The phenomenon of like-charge pairing of hydrated ions is a physical manifestation of the unique solvation properties of certain ion pairs in water. Water’s high dielectric constant and related ion screening capability significantly influence the interaction between like-charged ions, with the possibility to transform it – in some cases – from repulsion to attraction. Guanidinium cations (Gdm ⁺ ) represent a quintessential example of such like-charge pairing due to their specific geometry and charge distribution.
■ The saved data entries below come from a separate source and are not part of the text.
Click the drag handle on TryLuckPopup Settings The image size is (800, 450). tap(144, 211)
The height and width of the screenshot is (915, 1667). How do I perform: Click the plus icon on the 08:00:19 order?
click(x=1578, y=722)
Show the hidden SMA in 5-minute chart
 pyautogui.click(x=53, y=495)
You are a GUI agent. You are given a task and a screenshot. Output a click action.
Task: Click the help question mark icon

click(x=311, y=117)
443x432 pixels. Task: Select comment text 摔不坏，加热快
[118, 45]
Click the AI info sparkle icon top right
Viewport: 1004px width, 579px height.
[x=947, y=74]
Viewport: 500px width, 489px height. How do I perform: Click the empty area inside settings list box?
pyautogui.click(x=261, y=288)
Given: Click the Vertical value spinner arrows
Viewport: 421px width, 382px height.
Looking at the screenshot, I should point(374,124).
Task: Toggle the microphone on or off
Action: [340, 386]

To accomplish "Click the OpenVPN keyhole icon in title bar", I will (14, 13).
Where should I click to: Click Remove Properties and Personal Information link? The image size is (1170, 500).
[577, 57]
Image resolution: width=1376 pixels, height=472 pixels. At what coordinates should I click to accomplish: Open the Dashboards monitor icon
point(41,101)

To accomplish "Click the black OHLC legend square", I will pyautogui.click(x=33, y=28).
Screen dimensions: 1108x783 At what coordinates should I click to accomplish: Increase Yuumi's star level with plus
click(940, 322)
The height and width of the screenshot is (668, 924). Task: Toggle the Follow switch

In this work, we present experimental quantification of Gdm ⁺ –Gdm ⁺ contact ion pairing in water utilizing nuclear magnetic resonance (NMR) spectroscopy experiments complemented by molecular dynamics (MD) simulations and density functional theory (DFT) calculations. The observed interaction is very weak — about –0.5 kJ · mol ^{− 1} — which aligns with theoretical estimation from MD simulations. We also contrast the behavior of Gdm ⁺ with NH ₄ ⁺ cations, which do no exhibit contact ion pairing in water. DFT calculations predict that the NMR chemical shift of Gdm ⁺ dimers is smaller than that of monomers, in agreement with NMR titration curves that display a non-linear Langmuir-like behavior. Additionally, we conducted cryo-electron microscopy experiments on oligoarginines R ₉ , which (unlike nona-lysines K ₉ ) exhibit aggregation in water. This points again to like charge pairing of the guanidinium side chain groups, as corroborated also by molecular dynamics simulations of these peptides in water.